Required action: Recast every line of the material below as a JSON list of strings, with one string per line and blank lines omitted.

Records to process:
——————————

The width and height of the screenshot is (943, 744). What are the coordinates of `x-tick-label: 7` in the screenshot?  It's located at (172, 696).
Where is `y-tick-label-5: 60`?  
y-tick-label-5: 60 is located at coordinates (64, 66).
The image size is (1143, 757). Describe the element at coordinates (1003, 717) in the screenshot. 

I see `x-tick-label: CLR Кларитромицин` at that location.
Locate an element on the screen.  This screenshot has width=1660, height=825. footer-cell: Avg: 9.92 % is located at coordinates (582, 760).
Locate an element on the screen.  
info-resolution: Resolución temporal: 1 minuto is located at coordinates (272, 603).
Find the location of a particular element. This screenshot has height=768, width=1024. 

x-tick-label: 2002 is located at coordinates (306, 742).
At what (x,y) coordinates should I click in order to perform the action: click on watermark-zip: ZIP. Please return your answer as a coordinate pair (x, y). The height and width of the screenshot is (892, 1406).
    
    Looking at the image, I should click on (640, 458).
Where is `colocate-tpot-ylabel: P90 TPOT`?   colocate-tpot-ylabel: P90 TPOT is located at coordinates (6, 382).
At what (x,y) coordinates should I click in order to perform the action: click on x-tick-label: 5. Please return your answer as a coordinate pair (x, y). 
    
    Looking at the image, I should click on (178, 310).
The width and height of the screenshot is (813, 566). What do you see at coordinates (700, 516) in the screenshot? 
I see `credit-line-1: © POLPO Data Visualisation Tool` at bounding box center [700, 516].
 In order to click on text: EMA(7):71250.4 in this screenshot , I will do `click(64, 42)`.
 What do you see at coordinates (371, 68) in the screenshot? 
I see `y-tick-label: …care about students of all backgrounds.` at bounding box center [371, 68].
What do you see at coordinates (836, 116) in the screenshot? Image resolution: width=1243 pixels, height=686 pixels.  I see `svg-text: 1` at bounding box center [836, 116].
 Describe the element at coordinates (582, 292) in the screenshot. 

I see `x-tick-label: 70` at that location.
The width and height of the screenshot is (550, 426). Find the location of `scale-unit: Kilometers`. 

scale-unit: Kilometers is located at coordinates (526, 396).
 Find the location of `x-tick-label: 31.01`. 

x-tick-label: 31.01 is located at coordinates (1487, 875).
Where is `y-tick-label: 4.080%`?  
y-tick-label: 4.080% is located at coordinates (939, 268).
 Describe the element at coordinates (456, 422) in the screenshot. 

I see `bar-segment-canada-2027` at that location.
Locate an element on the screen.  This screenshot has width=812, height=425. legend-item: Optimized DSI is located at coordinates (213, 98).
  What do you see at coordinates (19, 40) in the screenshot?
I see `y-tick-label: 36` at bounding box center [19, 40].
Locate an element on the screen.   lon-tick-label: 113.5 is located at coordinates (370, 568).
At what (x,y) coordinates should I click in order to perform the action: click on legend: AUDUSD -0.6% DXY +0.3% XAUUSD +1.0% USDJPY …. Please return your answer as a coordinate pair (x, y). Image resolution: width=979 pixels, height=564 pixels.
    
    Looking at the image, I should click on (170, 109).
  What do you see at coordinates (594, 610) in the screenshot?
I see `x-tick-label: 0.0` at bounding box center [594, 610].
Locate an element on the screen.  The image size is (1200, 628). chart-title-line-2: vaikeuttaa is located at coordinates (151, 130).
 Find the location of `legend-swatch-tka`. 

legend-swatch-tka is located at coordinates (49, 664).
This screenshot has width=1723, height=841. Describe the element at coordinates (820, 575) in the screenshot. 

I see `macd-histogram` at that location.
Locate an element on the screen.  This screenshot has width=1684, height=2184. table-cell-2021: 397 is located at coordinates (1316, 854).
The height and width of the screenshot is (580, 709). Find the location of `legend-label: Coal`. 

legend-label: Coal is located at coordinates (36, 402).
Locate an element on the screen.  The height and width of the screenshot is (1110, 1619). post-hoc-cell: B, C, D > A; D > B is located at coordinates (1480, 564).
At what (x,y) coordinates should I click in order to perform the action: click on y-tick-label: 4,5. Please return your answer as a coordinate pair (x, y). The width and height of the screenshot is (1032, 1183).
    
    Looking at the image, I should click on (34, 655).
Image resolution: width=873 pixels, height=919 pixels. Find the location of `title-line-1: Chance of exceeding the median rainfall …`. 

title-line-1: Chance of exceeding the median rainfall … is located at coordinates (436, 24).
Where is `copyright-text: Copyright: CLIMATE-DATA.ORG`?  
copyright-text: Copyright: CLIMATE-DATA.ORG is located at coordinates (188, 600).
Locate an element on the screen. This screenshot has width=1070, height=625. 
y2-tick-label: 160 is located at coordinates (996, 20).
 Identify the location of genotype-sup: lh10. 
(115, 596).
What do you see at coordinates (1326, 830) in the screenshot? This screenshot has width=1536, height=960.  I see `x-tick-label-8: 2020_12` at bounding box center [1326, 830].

——————————

Exercise solution:
[
  "The width and height of the screenshot is (943, 744). What are the coordinates of `x-tick-label: 7` in the screenshot?  It's located at (172, 696).",
  "Where is `y-tick-label-5: 60`?  ",
  "y-tick-label-5: 60 is located at coordinates (64, 66).",
  "The image size is (1143, 757). Describe the element at coordinates (1003, 717) in the screenshot. ",
  "I see `x-tick-label: CLR Кларитромицин` at that location.",
  "Locate an element on the screen.  This screenshot has width=1660, height=825. footer-cell: Avg: 9.92 % is located at coordinates (582, 760).",
  "Locate an element on the screen.  ",
  "info-resolution: Resolución temporal: 1 minuto is located at coordinates (272, 603).",
  "Find the location of a particular element. This screenshot has height=768, width=1024. ",
  "x-tick-label: 2002 is located at coordinates (306, 742).",
  "At what (x,y) coordinates should I click in order to perform the action: click on watermark-zip: ZIP. Please return your answer as a coordinate pair (x, y). The height and width of the screenshot is (892, 1406).",
  "    Looking at the image, I should click on (640, 458).",
  "Where is `colocate-tpot-ylabel: P90 TPOT`?   colocate-tpot-ylabel: P90 TPOT is located at coordinates (6, 382).",
  "At what (x,y) coordinates should I click in order to perform the action: click on x-tick-label: 5. Please return your answer as a coordinate pair (x, y). ",
  "    Looking at the image, I should click on (178, 310).",
  "The width and height of the screenshot is (813, 566). What do you see at coordinates (700, 516) in the screenshot? ",
  "I see `credit-line-1: © POLPO Data Visualisation Tool` at bounding box center [700, 516].",
  " In order to click on text: EMA(7):71250.4 in this screenshot , I will do `click(64, 42)`.",
  " What do you see at coordinates (371, 68) in the screenshot? ",
  "I see `y-tick-label: …care about students of all backgrounds.` at bounding box center [371, 68].",
  "What do you see at coordinates (836, 116) in the screenshot? Image resolution: width=1243 pixels, height=686 pixels.  I see `svg-text: 1` at bounding box center [836, 116].",
  " Describe the element at coordinates (582, 292) in the screenshot. ",
  "I see `x-tick-label: 70` at that location.",
  "The width and height of the screenshot is (550, 426). Find the location of `scale-unit: Kilometers`. ",
  "scale-unit: Kilometers is located at coordinates (526, 396).",
  " Find the location of `x-tick-label: 31.01`. ",
  "x-tick-label: 31.01 is located at coordinates (1487, 875).",
  "Where is `y-tick-label: 4.080%`?  ",
  "y-tick-label: 4.080% is located at coordinates (939, 268).",
  " Describe the element at coordinates (456, 422) in the screenshot. ",
  "I see `bar-segment-canada-2027` at that location.",
  "Locate an element on the screen.  This screenshot has width=812, height=425. legend-item: Optimized DSI is located at coordinates (213, 98).",
  "  What do you see at coordinates (19, 40) in the screenshot?",
  "I see `y-tick-label: 36` at bounding box center [19, 40].",
  "Locate an element on the screen.   lon-tick-label: 113.5 is located at coordinates (370, 568).",
  "At what (x,y) coordinates should I click in order to perform the action: click on legend: AUDUSD -0.6% DXY +0.3% XAUUSD +1.0% USDJPY …. Please return your answer as a coordinate pair (x, y). Image resolution: width=979 pixels, height=564 pixels.",
  "    Looking at the image, I should click on (170, 109).",
  "  What do you see at coordinates (594, 610) in the screenshot?",
  "I see `x-tick-label: 0.0` at bounding box center [594, 610].",
  "Locate an element on the screen.  The image size is (1200, 628). chart-title-line-2: vaikeuttaa is located at coordinates (151, 130).",
  " Find the location of `legend-swatch-tka`. ",
  "legend-swatch-tka is located at coordinates (49, 664).",
  "This screenshot has width=1723, height=841. Describe the element at coordinates (820, 575) in the screenshot. ",
  "I see `macd-histogram` at that location.",
  "Locate an element on the screen.  This screenshot has width=1684, height=2184. table-cell-2021: 397 is located at coordinates (1316, 854).",
  "The height and width of the screenshot is (580, 709). Find the location of `legend-label: Coal`. ",
  "legend-label: Coal is located at coordinates (36, 402).",
  "Locate an element on the screen.  The height and width of the screenshot is (1110, 1619). post-hoc-cell: B, C, D > A; D > B is located at coordinates (1480, 564).",
  "At what (x,y) coordinates should I click in order to perform the action: click on y-tick-label: 4,5. Please return your answer as a coordinate pair (x, y). The width and height of the screenshot is (1032, 1183).",
  "    Looking at the image, I should click on (34, 655).",
  "Image resolution: width=873 pixels, height=919 pixels. Find the location of `title-line-1: Chance of exceeding the median rainfall …`. ",
  "title-line-1: Chance of exceeding the median rainfall … is located at coordinates (436, 24).",
  "Where is `copyright-text: Copyright: CLIMATE-DATA.ORG`?  ",
  "copyright-text: Copyright: CLIMATE-DATA.ORG is located at coordinates (188, 600).",
  "Locate an element on the screen. This screenshot has width=1070, height=625. ",
  "y2-tick-label: 160 is located at coordinates (996, 20).",
  " Identify the location of genotype-sup: lh10. ",
  "(115, 596).",
  "What do you see at coordinates (1326, 830) in the screenshot? This screenshot has width=1536, height=960.  I see `x-tick-label-8: 2020_12` at bounding box center [1326, 830]."
]